[The problem]
Please copy each line below that contains the string "agent".

[Given records]

◇ ◇ ◇ ◇

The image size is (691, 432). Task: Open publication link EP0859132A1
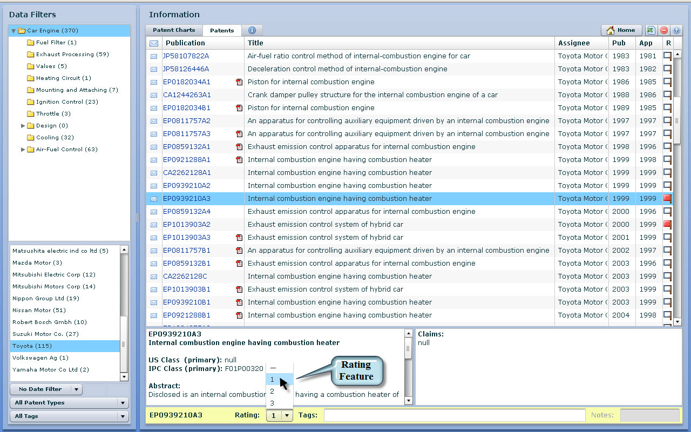click(x=187, y=147)
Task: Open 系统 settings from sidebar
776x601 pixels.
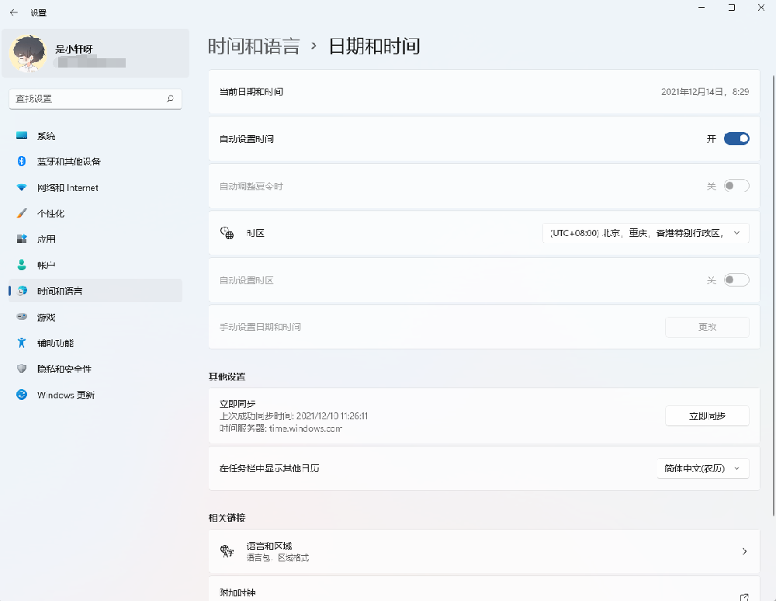Action: click(45, 135)
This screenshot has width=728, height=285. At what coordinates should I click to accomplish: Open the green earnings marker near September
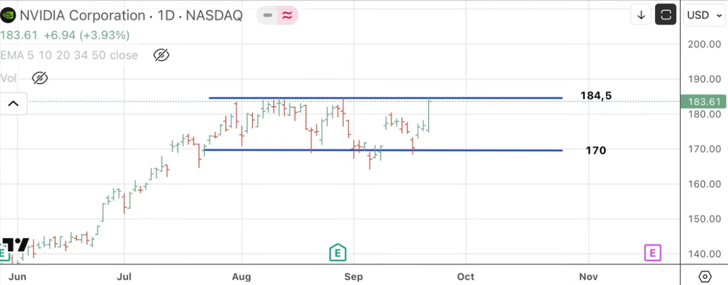(x=337, y=253)
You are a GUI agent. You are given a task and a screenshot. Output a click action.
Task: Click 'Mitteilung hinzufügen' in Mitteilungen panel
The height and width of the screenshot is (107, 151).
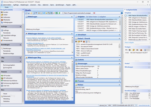pos(33,29)
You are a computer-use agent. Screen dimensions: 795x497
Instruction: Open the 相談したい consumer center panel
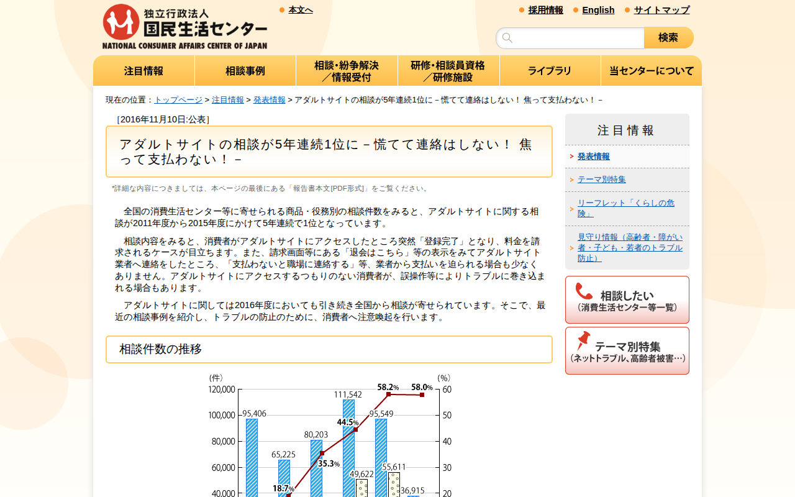click(x=627, y=299)
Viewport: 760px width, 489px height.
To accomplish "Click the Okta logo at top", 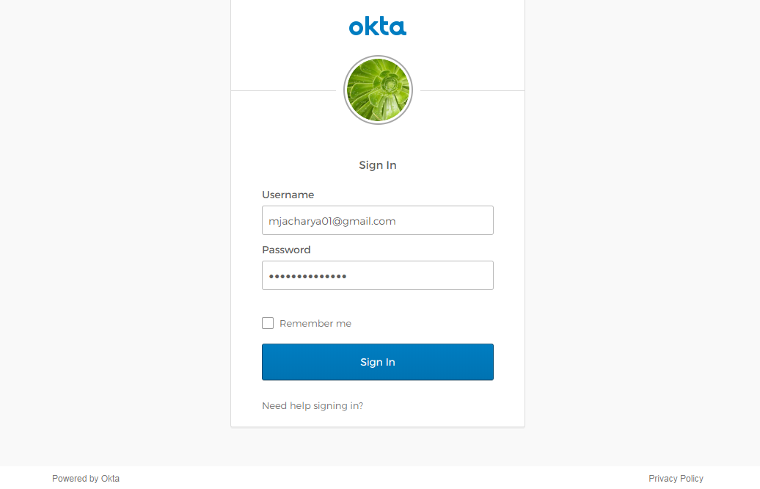I will (x=378, y=26).
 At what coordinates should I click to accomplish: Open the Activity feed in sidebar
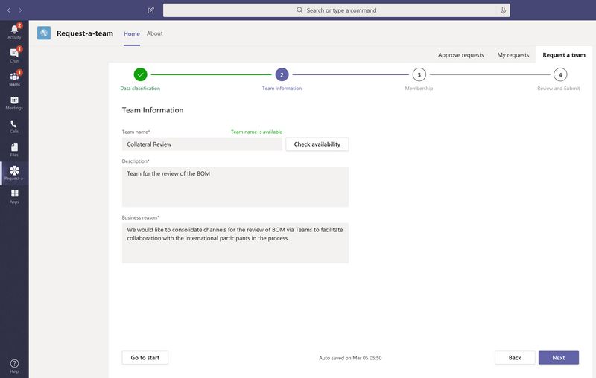point(14,31)
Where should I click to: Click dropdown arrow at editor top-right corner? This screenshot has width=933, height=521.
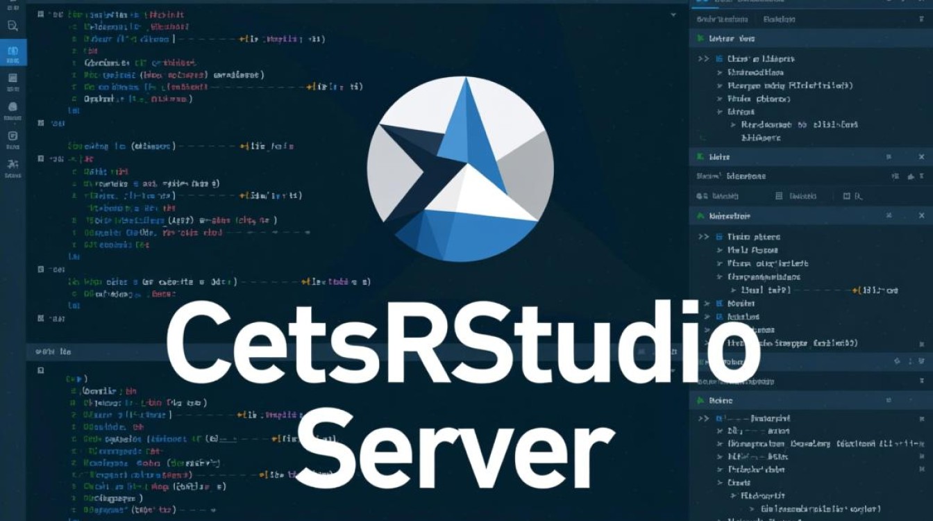tap(673, 14)
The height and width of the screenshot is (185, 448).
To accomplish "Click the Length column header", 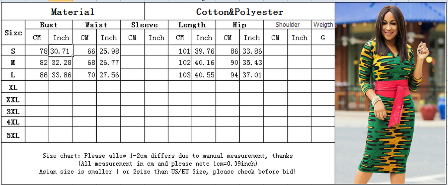I will 192,25.
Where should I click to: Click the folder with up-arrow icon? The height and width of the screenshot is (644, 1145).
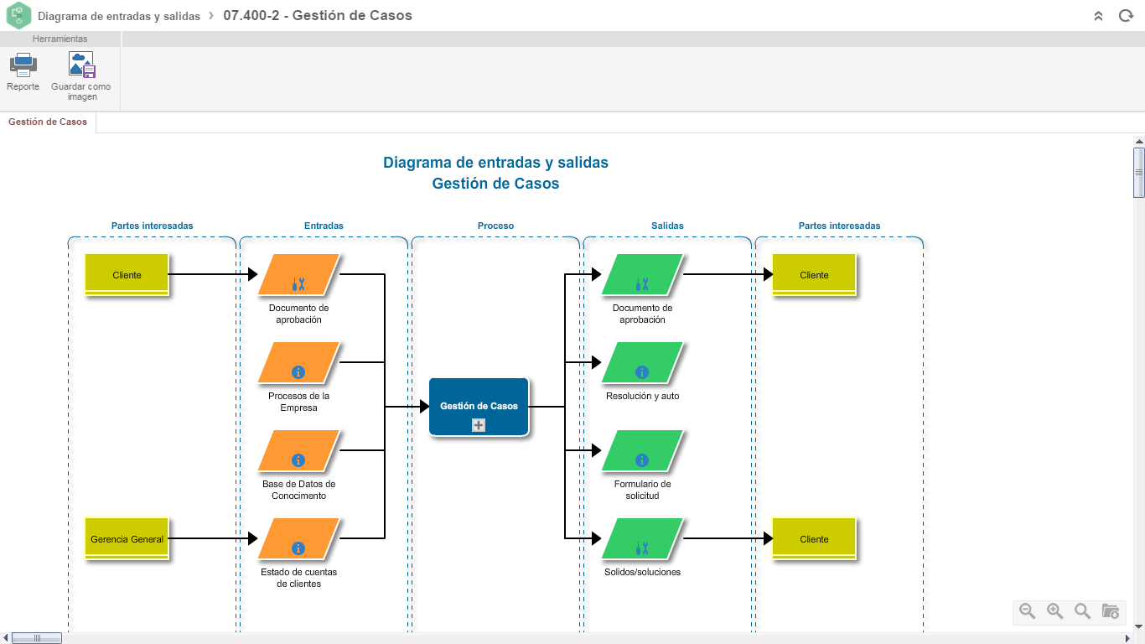tap(1111, 611)
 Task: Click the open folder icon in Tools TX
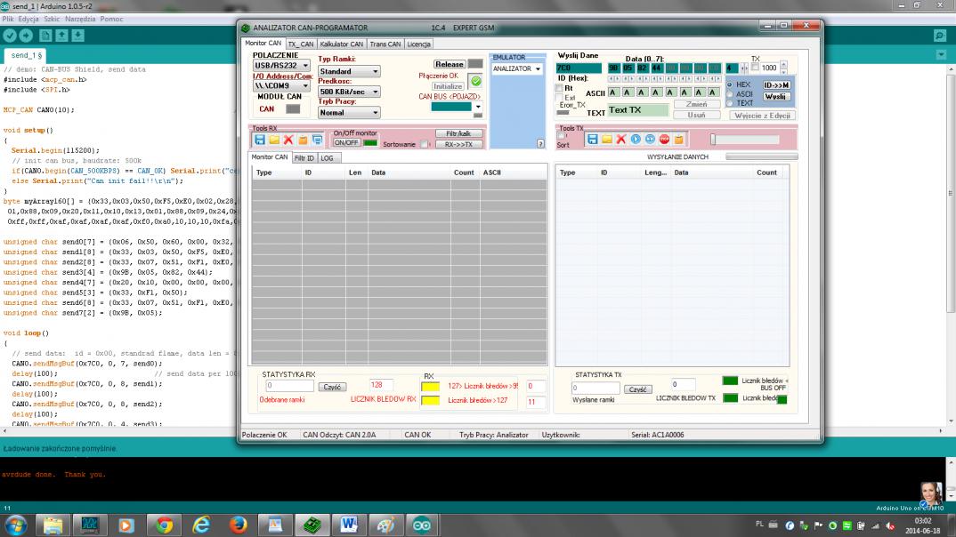[607, 140]
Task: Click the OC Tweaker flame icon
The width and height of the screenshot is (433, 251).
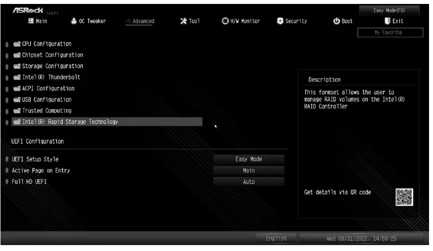Action: [x=74, y=21]
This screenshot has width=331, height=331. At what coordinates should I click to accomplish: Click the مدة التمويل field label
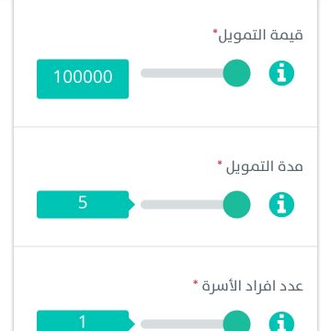264,167
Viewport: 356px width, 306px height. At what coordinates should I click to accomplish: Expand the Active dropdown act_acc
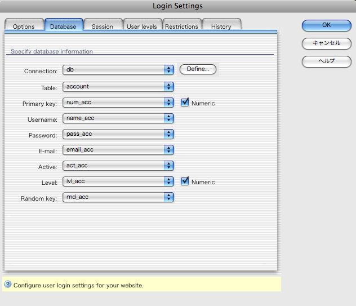[x=118, y=166]
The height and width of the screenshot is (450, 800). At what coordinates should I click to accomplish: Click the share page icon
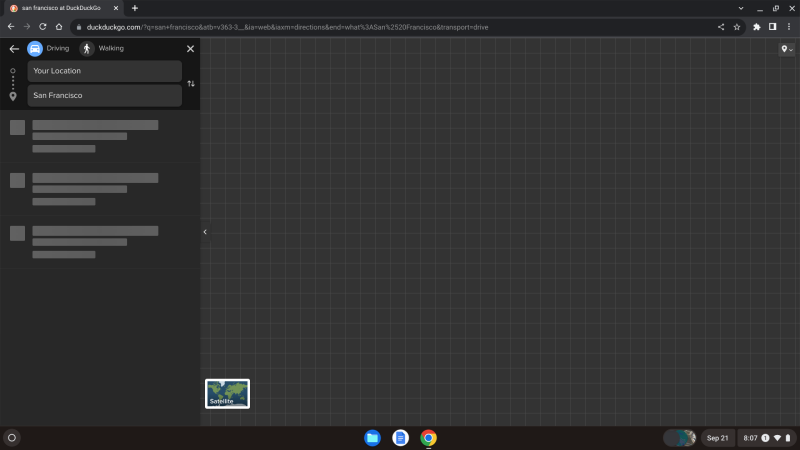721,27
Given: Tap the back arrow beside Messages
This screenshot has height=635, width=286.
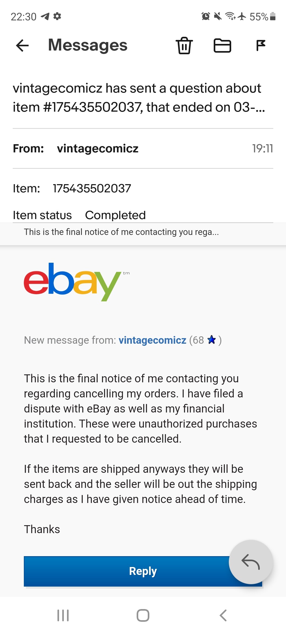Looking at the screenshot, I should coord(22,46).
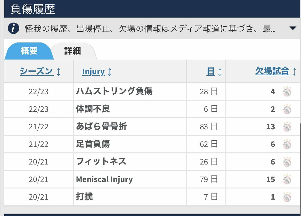Toggle sort arrows next to シーズン
Screen dimensions: 301x216
58,72
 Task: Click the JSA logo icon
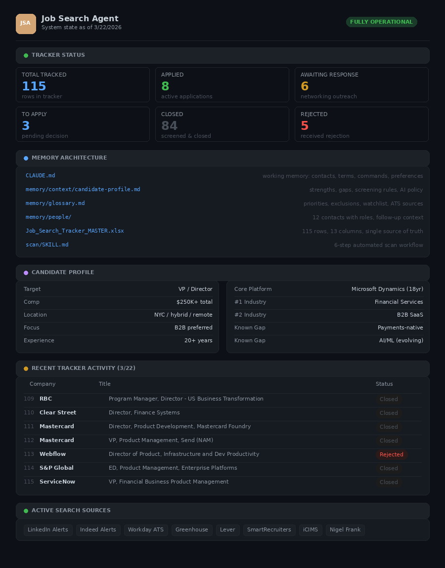point(26,24)
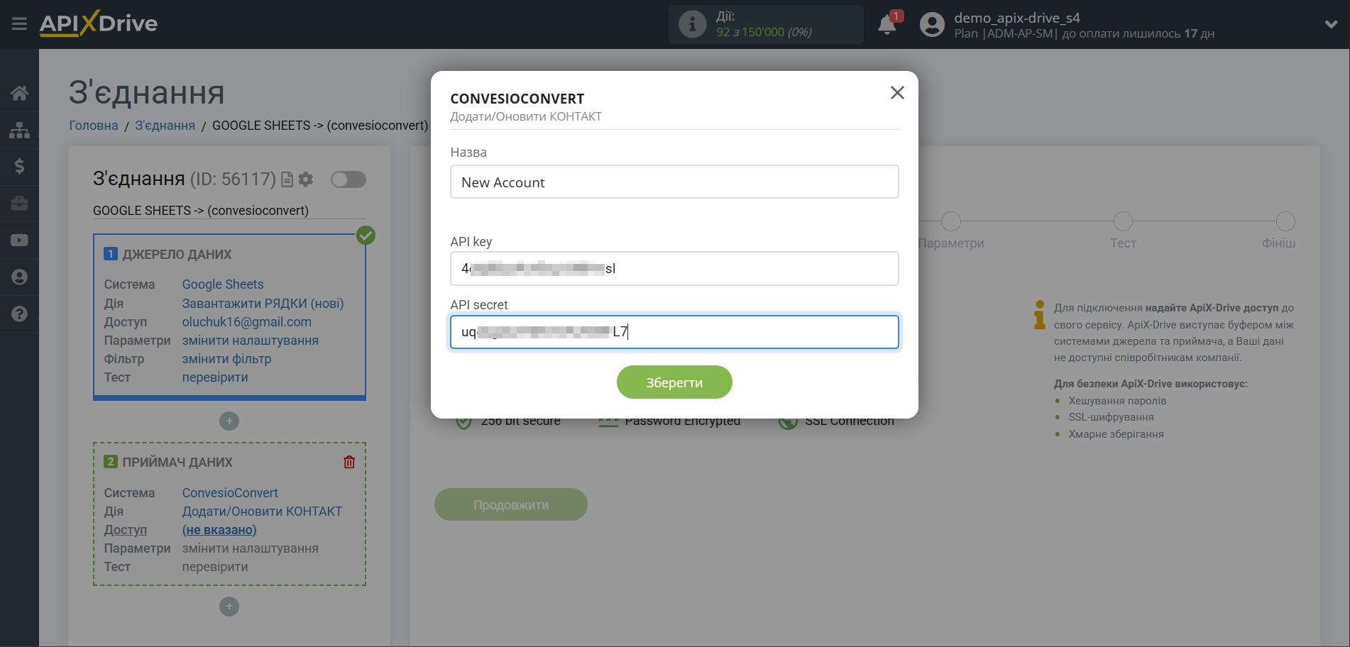This screenshot has width=1350, height=647.
Task: Open the briefcase icon in sidebar
Action: click(19, 204)
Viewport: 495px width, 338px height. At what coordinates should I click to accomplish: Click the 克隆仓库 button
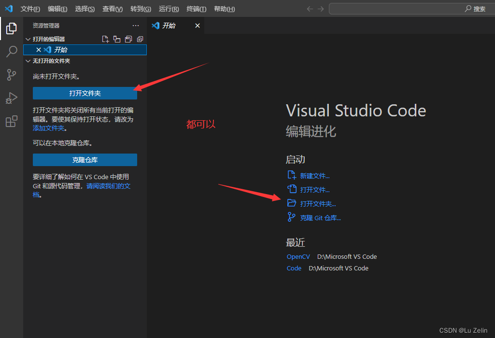85,159
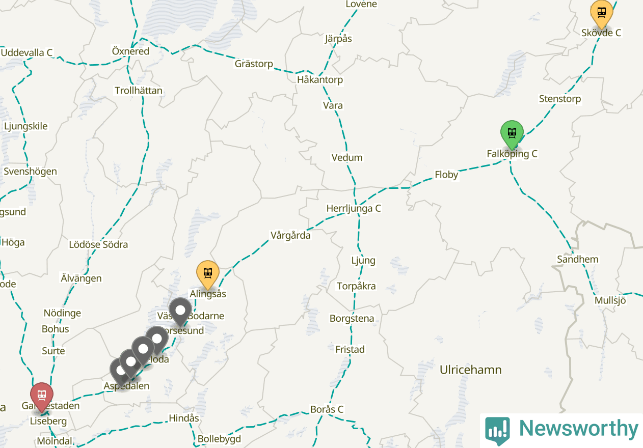Click the green train marker at Falköping C
Viewport: 643px width, 448px height.
click(512, 134)
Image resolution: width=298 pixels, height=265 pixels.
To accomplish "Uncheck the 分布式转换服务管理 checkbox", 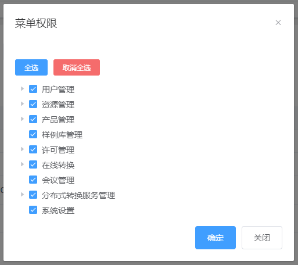I will (x=33, y=195).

◇ ◇ ◇ ◇

[Task answer]
You are a GUI agent. You are given a task and a screenshot. Output a click action.
You are a computer-use agent. Screen dimensions: 795x497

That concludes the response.